Carotenoid-protein interactions in the OCP and comparison of carotenoid conformations between A. maxima and Synechocystis OCP. A, the two molecules of Synechocystis wild type OCP in the crystallographic asymmetric unit are shown. The two domains are colored as in Fig. 2, and the molecule on the right contains the structurally conserved water molecules. Residues within 3.9 Å of the carotenoid are shown as gray sticks with polar atoms colored as in Fig. 2. Glycerol molecules are shown as yellow sticks. B, superposition of the ECN (orange) and 3′-hydroxyechinenone (blue) from the Synechocystis and A. maxima OCP structures. C, close-up of the carotenoid-protein interactions in the N-terminal domain; side chains and water molecules discussed throughout the text are labeled.

FIGURE 5.

Gel filtration of Synechocystis OCP. Shown are size exclusion chromatograms of OCP and standards (shifted up) labeled 1 for thyroglobulin (670 kDa), 2 for γ-globulin (158 kDa), 3 for ovalbumin (43 kDa), 4 for myoglobin (17.6 kDa), and 5 for bovine serum albumin (66 kDa; additional standard). OCP was eluted at 11.2 ml after ovalbumin (elution at 10.8 ml), which has a molecular mass of 43 kDa. Experiments were performed with and without OCP mixed with standards.

FIGURE 6.

Blue-green light-induced fluorescence quenching in single OCP mutants.

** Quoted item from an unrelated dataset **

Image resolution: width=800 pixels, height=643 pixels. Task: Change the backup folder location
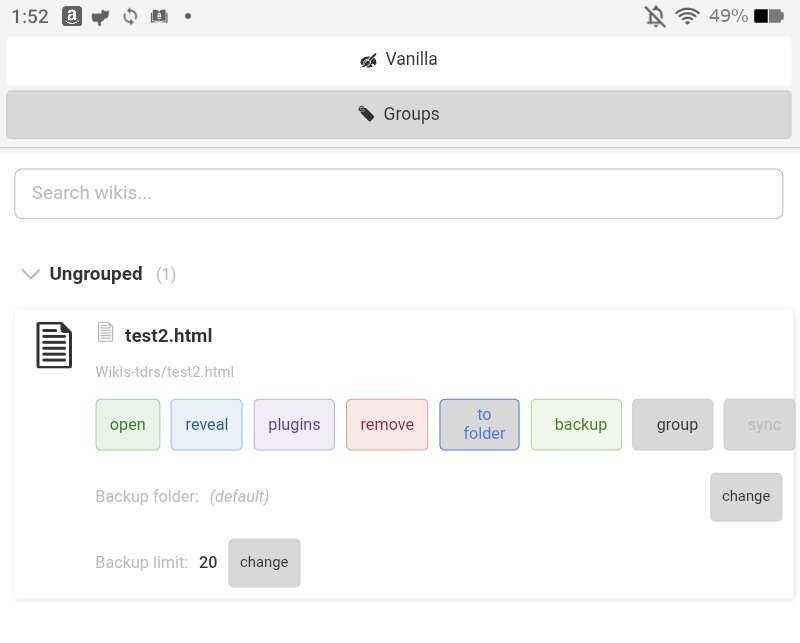[745, 497]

Low light-adapted cells (80 μmol photons m⁻² s⁻¹) (at 3 μg/ml chlorophyll) of WT (closed circles) and of simple mutants Y44S (open squares), Y44F (closed squares), W110S (open triangles), W110F (closed triangles), and R155L (open circles) (A) and overexpressing WT OCP (closed circles), W110S OCP (open triangles), W110F OCP (closed triangles), Y44S OCP (open squares), and R155L OCP (open circles) (B) were illuminated with high intensities (740 μmol photons m⁻² s⁻¹) of blue-green light (400–550 nm). Fluorescence yield changes were detected with a PAM fluorometer, and saturating pulses were applied to measure maximal fluorescence levels (F_m′).